Lerner BH. Subjects or objects? Prisoners and human experimentation. N Engl J Med. 356(18):1806–1807.
Gostin LO. Biomedical research involving prisoners, ethical values, and legal regulation. JAMA. 297(7):737–740.
Both of these articles describe the history and the current state of thinking regarding research using prisoners. The Lerner article gives a description of the shameful history of research that was ultimately believed to be fundamentally exploitative and unethical. These revelations led to a series of government restrictions, including the Nuremberg Code, the Belmont Report and the Common Rule. These have been followed most recently by a reexamination by the Institute of Medicine, which published a report in August 2006. Dr. Lerner supports the recommendations of this report, which include lessening the restrictions on research involving prisoners, but increasing ongoing oversight. He states “It is even possible that research studies, by providing a window into prison life, would focus needed attention on deficiencies in prison health care.”
The Gostin article covers much of the same history with some additional detail, including the fact that prior to the 1970s, “..90% of all pharmaceutical research was conducted on prisoners...” He also points out that the correctional environment has changed dramatically with a fivefold increase in the correctional population between 1978 and 2005, and points out that “The U.S. currently has the world’s largest incarcerated population and highest incarceration rate, accounting for one quarter of the world’s prison population.” Mr. Gostin also concludes by supporting the implementation of the Institute of Medicine recommendations stating that “near-absolute prohibitions on research based on the sordid history of exploitation would leave prisoners without the benefits of modern science that could improve the quality of their lives and conditions unique to prisons.”
COMMENTARY
The dramatic examples of unethical research involving prisoners, including Nazi doctor experiments and the Tuskegee study of untreated syphilis in black men has led to a climate in which research on prisoners is viewed in a very negative light. However, as noted in these two articles and in the Institute of Medicine Report, there are many benefits that can occur through biomedical research, if done properly. The type of oversight described in these two articles, as well as in the Institute of Medicine Report, are likely to yield the benefits to incarcerated populations and minimize the risks of abuse. Given the dramatic increase in incarceration in this country (and the larger number of people affected by the epidemic of incarceration) and the tendency of society not to scrutinize what happens behind bars, perhaps among the most important benefits would be the increased transparency of medical care behind bars. This, by itself, would likely lead to improvement in medical care of prisoners. In addition, it may lead some individuals to question why are we incarcerating so many people. Some may conclude that we can find better ways to address untreated addiction and mental illness than mass incarceration.

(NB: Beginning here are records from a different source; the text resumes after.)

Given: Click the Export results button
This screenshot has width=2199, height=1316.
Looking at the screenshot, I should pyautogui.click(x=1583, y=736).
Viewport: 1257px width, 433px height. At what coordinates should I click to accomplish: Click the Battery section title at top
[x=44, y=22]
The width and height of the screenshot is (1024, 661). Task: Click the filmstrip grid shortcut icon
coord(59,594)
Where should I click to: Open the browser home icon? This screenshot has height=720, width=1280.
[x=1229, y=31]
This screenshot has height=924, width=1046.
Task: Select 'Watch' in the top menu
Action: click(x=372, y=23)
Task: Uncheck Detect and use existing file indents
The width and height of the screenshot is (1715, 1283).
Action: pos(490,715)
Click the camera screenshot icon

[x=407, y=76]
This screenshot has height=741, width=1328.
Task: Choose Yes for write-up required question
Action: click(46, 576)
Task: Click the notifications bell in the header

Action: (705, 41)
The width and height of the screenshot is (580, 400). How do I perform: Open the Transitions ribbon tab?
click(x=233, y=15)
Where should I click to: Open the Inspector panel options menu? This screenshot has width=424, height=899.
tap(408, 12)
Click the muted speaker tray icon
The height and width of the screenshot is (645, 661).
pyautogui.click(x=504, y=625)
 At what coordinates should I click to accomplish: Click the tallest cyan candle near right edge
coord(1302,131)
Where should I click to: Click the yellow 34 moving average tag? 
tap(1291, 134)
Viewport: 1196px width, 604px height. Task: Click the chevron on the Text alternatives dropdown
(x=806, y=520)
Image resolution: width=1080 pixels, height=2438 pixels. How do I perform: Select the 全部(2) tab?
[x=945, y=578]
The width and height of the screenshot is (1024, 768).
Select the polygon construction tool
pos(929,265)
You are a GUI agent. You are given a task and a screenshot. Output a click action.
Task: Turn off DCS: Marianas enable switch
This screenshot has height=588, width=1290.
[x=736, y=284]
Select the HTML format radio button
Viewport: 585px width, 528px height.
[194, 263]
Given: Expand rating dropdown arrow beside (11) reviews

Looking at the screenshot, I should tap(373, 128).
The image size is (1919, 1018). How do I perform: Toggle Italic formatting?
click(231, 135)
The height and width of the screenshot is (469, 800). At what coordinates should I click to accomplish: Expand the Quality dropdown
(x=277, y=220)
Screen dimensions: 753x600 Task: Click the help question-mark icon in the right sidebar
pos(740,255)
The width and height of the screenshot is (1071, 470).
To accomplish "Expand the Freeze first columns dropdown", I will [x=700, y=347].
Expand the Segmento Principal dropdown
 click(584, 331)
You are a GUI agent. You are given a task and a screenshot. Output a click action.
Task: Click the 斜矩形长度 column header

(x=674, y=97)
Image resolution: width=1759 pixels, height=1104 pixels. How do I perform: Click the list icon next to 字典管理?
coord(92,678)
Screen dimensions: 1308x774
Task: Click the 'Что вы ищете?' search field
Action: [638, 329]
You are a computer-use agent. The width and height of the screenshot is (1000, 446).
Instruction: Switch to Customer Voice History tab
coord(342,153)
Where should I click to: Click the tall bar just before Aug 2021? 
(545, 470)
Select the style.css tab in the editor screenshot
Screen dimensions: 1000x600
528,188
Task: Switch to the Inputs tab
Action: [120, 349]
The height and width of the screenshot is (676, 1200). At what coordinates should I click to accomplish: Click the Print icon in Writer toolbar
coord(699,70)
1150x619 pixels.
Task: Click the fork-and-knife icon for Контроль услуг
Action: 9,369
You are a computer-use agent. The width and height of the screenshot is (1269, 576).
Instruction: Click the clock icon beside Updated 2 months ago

Sherrard J, Boss I, Law L. Experience of setting up a genitourinary medicine in-reach clinic in a male prison. Int J STD AIDS. 18(4):228–230
This article is a description of a new genital urinary medicine (GUM) clinic, set up in 2005 at the Bullingdon Prison in Oxfordshire, England. This clinic was set up in response to a 2004 change in health care provided to prisoners in England and Wales from the prison health care system into the National Health Service (NHS) in order “to provide prisoners with access to the same quality and range of health-care services as the general public...”
The article describes many of the practical obstacles, including limited time, clinic space, and one interesting situation related to the name of the clinic. It turns out that many inmates showed up to the “GUM” clinic seeking oral health care. In spite of this, the numbers of inmates seen annually increased from 219 to 366. The number of people who underwent STD and HIV testing and hepatitis C testing increased, and the response has been to increase the funding and the scope of the program, including outreach to inmates with education about STDs.
COMMENTARY
Prior to the change to have National Health Service specialists provide STD care of prisoners, care was provided by in-house providers. With sexually transmitted diseases (STDs) and blood-borne pathogens, the diagnosis, treatment, and prevention of STDs and blood-borne pathogens are particularly important among incarcerated populations given the dramatically increased relative prevalence. If done properly, in addition to the impact on individual inmates, proper treatment and prevention can also have an impact on the entire correctional population, as well as the community at large, as nearly all prisoners eventually return to their communities.
Another advantage in addition to the potential for improved specialty care is the possibility of continuity of care after release. This is especially true for chronic diseases. Even though there is no National Health Service in the U.S., there is both a network of community health centers, as well as a large number of academic medical centers that provide care. A model of having specialists from the outside of corrections enter to provide care, particularly for those who are preparing to leave the correctional setting, and also provide care in the community upon reentry, is a model that should be explored in the U.S.